Anna squeezes my hand. ‘This is for the best, Milly.’

I know that, but I still don’t want it, and I’m filled with an icy terror that at the very last moment things might still go terribly wrong. I’m wheeled to the operating theatre and prepped for surgery, while Anna waits outside, by the doors. I am alone, surrounded by faceless surgeons in green scrubs, all of them moving so quickly I know it’s urgent. It’s dangerous.

‘You’ll be holding your baby very soon, Milly,’ the consultant says kindly, and I hold onto that promise as they inject the anaesthetic and ask me to count backwards from ten. Before I get to eight, the world goes dark.

Sixteen

Anna

I stand outside the theatre doors, listening to the different sounds of the hospital around me – a beeping monitor, a woman in labour, the squeak of a trolley wheel. The last few minutes passed in a blur of motion as they rushed Milly out of the room and into surgery. As calm as I tried to be for her, inside I am filled with fear.

She can’t lose that baby. Her daughter.

‘Why don’t you wait in the visitors’ room?’ a nurse asks me kindly, more command than suggestion. ‘You’d be far more comfortable, and we’ll make sure to tell you when there’s any news.’

‘Milly’s husband is on his way…’

‘I’ll direct him to the visitors’ room when he comes.’

I find myself in a bland little room with a sofa and chairs, a coffee table and a couple of magazines a year out of date. I pace the small confines, too restless to sit. How long does a caesarean section take? When will I find out how Milly and her baby are doing? What if…?

But I don’t let myself think that way. I can’t, for Milly’s sake – and also for mine. I can’t imagine life without Alice in it, and she’s not even here yet.

Half an hour passes with agonising slowness, and no one comes. I flip through a Woman’s Weekly, my mind pinging all over the place like a butterfly, unable to land anywhere for long.

Out in the corridor, I see a man holding a couple of glittery blue balloons walk by. A few minutes later, a pregnant woman, clearly in early labour, hands resting on the small of her back, lumbers past, her husband at her elbow. Then a couple of grandparents come, holding the hand of a little girl, maybe three or four, who is clutching a brand new baby doll. This is the place of new beginnings as well as happy endings. It has to be that way for Milly.

Then I start to think about my own pregnancy. I was seventeen weeks when it ended. I’d started to feel flutters. Even now, it hurts to remember those butterfly kicks. It’s the worst form of self-torture, but I begin to imagine a rosy what-if scenario, one I haven’t let myself consider before because it’s been far too painful. But now I imagine that I kept my baby, that I told my parents, that they supported me rather than threw me out.

But even as I envision this warm, fuzzy scenario, it starts to fall apart. I was eighteen years old, and I’d stumbled through the last six months of sixth form, sitting my exams without writing much more than my name. My pregnancy had ended just two weeks before I sat them. If I’d kept the baby, would I have passed my exams? Would I have taken them? And what about afterwards?

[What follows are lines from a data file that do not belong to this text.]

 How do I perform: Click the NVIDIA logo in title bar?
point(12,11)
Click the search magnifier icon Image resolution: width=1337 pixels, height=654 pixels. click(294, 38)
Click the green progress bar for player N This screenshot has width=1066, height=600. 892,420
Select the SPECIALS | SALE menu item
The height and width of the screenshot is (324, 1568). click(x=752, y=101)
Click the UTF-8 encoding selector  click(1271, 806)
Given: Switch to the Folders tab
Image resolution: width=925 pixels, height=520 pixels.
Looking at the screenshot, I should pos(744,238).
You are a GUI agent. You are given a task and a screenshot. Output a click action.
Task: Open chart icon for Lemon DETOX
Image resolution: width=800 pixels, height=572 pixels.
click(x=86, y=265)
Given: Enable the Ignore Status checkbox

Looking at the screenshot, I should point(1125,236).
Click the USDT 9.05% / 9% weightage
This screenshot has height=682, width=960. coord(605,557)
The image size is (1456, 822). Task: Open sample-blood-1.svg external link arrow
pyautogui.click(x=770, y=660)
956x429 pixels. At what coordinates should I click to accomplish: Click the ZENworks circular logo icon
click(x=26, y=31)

I wouldn’t have been able to go to uni; I would have had to live at home, and found some minimum-wage job. I would have had to depend on my bitter and resentful mother for childcare. Hardly a dream scenario, and yet I would have had my baby. A boy. They told me, afterwards – even though they didn’t want to – because I’d insisted. I’d needed to know, even though it hurt.

Now I release a ragged breath, my hands clenched so hard in my lap that my nails have made crescent moons in my palms. I can’t think about all that now. I have to focus on Milly. The visitors’ door opens, and a nurse smiles at me, the same one who suggested I wait in here.

‘Anna? Milly’s out of surgery, and she and her baby are doing well.’

‘Oh…’ A rush of relief floods through me, so I nearly sway. ‘That’s wonderful.’

‘Would you like to see her?’

‘Milly…?’

‘No.’ The nurse’s smile is gentle, apologetic. ‘Milly isn’t awake yet. She had to be given a gen

eral anaesthetic, due to the urgency of the procedure, and it will be another hour at least before she’s ready for visitors.’